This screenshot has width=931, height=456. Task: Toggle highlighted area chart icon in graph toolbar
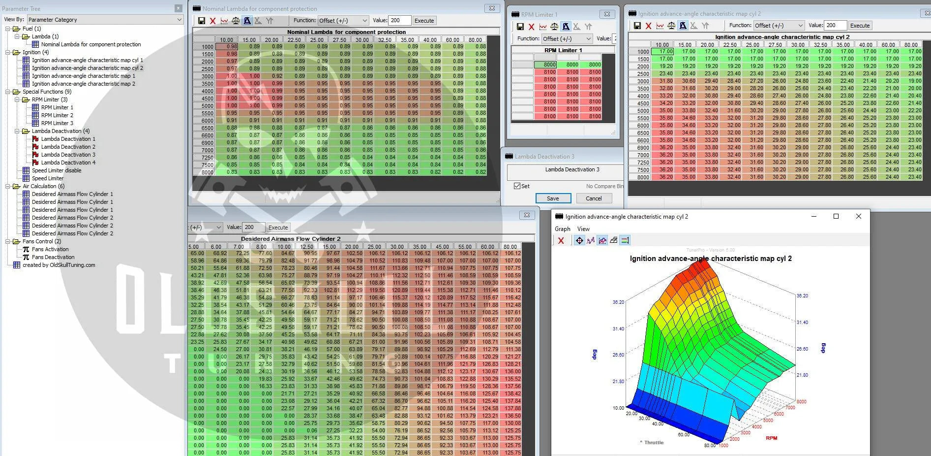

---

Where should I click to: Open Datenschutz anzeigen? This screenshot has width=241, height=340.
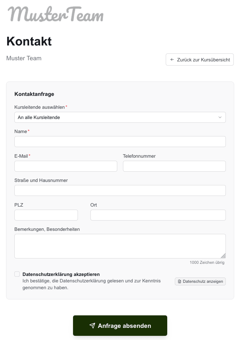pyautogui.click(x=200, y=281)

--

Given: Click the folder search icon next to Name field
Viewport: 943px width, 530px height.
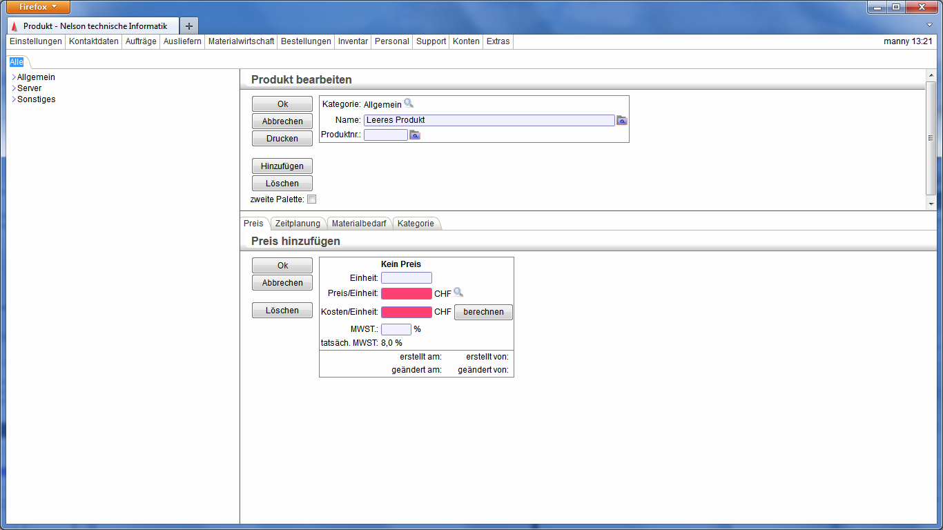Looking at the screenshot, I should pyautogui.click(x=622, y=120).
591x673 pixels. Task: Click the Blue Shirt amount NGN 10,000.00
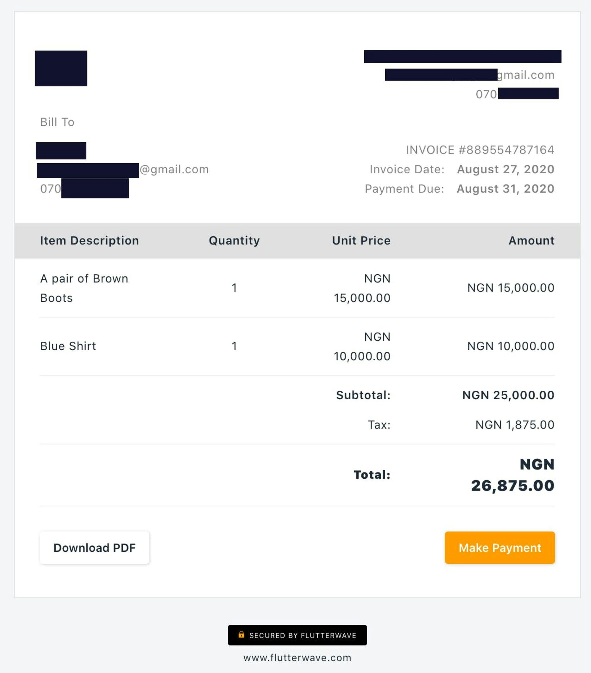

■ **Directions**
Once you have counted the lines of the records that contain the word "icon", give the count and nothing else.

■ **Result**
2